Никита сначала хотел было притвориться спящим, но не выдержал, вскочил и затоптался перед Захаром Катаевым:
– А-а-а! Захар Вавилыч. В гости ко мне? Я и то думаю, чего это давно Захар Вавилыч ко мне не заглянет.
Захар Катаев прошел мимо, даже руки не подал, сел за стол и зло проговорил, указывая на людей:
– Ну, Никита Семеныч, видишь дела рук своих?
Никита опять поглупел, губы у него отвисли:
– А я что-то ничего не пойму. Я ведь это… некультурный… в небо хворостина.
– Брось притворяться. Зачем навоз у Епихи украл?
– Украл? Вот те на! Да ведь и не для себя я…
Но тут выступила Елька. Вот еще – вертихвостка.
– А если бы для себя, то милиция бы к тебе пришла… Ишь хахаль.
И наступила тишина.
Тогда кто-то из бригады Никиты нарушил тишину:
– А он караулил бы, Епиха-то. Навоз-то. Караулил бы.
Никита подхватил:
– Караулить бы надо. А то – накопал, бросил, а сам на печку. – И сжался.
Все на него глянули зло, а Захар Катаев спросил:
– От кого караулить? Что, жулики, что ль, у нас в колхозе?
И тут же опять эта самая Елька – заноза:
– Это он болтался где-то пять лет с жуликами, вот ему и кажется – все жулики.
– Елька! – завизжал на нее Никита. – Тебе бы молчать… Вот что, молчать… Молчать, говорю! Знаем ведь, норовишь к Епихе в постель. Знаем! – Никита понимал, что этого ему не надо было делать, но кричал, уже сознавая, что катится под гору – в пропасть.

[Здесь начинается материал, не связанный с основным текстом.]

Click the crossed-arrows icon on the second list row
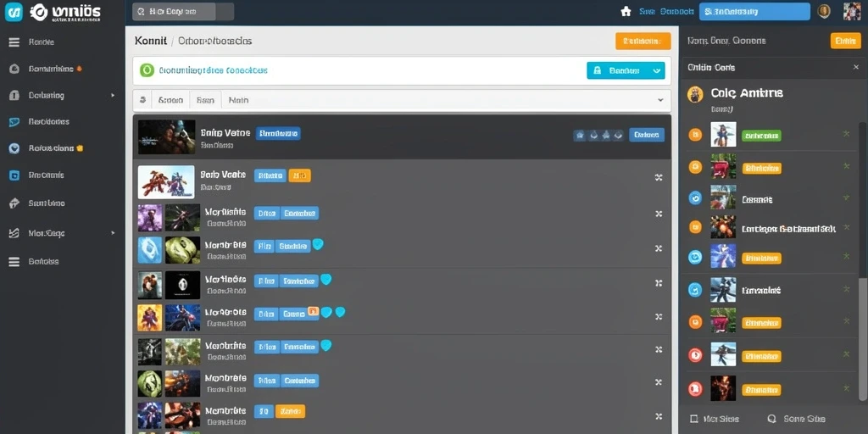The height and width of the screenshot is (434, 868). click(659, 178)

И он очнулся, когда из-за стола поднялся Захар Катаев.
– Что ж, – проговорил Захар. – Червяк!.. В душе червяк. Вот так бывает: яблочко – снаружи привлекательное, а разломи – внутри червяк сидит. Имя этому червяку имеется – собственник. Душить его надо, червяка такого, не то он на других перекинется… А мы ведь не за то боролись… Что ж, я Никиту Семеныча из сердца вырываю… Со слезами, а говорю – исключить надобно из колхоза, чтобы другим повадки не было, – и сел, тяжело, грузно, будто его кто пришиб.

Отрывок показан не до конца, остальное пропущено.